Could you set out each of the rows below as a numbered list, leaving out any blank lines?

Start EXERCISE MATERIAL

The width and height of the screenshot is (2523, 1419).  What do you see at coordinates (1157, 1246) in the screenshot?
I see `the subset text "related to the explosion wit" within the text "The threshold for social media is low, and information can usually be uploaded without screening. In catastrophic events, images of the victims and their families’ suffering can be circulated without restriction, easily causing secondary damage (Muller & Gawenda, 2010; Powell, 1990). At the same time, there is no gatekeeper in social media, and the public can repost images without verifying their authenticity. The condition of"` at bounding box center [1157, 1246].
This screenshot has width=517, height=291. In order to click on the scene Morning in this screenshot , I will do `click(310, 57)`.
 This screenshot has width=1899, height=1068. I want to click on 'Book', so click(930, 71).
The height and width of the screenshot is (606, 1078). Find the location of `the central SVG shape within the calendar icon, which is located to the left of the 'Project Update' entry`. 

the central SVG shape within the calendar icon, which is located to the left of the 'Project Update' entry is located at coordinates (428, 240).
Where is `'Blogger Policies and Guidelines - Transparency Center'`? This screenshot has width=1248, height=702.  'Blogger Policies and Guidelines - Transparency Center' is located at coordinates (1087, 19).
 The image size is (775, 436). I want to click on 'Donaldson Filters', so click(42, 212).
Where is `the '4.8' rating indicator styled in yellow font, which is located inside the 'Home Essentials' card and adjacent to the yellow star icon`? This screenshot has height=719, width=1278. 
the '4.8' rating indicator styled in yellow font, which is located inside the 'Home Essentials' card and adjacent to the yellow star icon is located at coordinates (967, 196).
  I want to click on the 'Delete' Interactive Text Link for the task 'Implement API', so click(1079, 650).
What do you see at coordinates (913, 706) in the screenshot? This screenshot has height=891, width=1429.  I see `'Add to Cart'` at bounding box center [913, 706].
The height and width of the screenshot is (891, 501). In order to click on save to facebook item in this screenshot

End EXERCISE MATERIAL

> CORRECT OUTPUT
1. The width and height of the screenshot is (2523, 1419).  What do you see at coordinates (1157, 1246) in the screenshot?
2. I see `the subset text "related to the explosion wit" within the text "The threshold for social media is low, and information can usually be uploaded without screening. In catastrophic events, images of the victims and their families’ suffering can be circulated without restriction, easily causing secondary damage (Muller & Gawenda, 2010; Powell, 1990). At the same time, there is no gatekeeper in social media, and the public can repost images without verifying their authenticity. The condition of"` at bounding box center [1157, 1246].
3. This screenshot has width=517, height=291. In order to click on the scene Morning in this screenshot , I will do `click(310, 57)`.
4.  This screenshot has width=1899, height=1068. I want to click on 'Book', so click(930, 71).
5. The height and width of the screenshot is (606, 1078). Find the location of `the central SVG shape within the calendar icon, which is located to the left of the 'Project Update' entry`. 
6. the central SVG shape within the calendar icon, which is located to the left of the 'Project Update' entry is located at coordinates (428, 240).
7. Where is `'Blogger Policies and Guidelines - Transparency Center'`? This screenshot has width=1248, height=702.  'Blogger Policies and Guidelines - Transparency Center' is located at coordinates (1087, 19).
8.  The image size is (775, 436). I want to click on 'Donaldson Filters', so click(42, 212).
9. Where is `the '4.8' rating indicator styled in yellow font, which is located inside the 'Home Essentials' card and adjacent to the yellow star icon`? This screenshot has height=719, width=1278. 
10. the '4.8' rating indicator styled in yellow font, which is located inside the 'Home Essentials' card and adjacent to the yellow star icon is located at coordinates (967, 196).
11.   I want to click on the 'Delete' Interactive Text Link for the task 'Implement API', so click(1079, 650).
12. What do you see at coordinates (913, 706) in the screenshot? This screenshot has height=891, width=1429.  I see `'Add to Cart'` at bounding box center [913, 706].
13. The height and width of the screenshot is (891, 501). In order to click on save to facebook item in this screenshot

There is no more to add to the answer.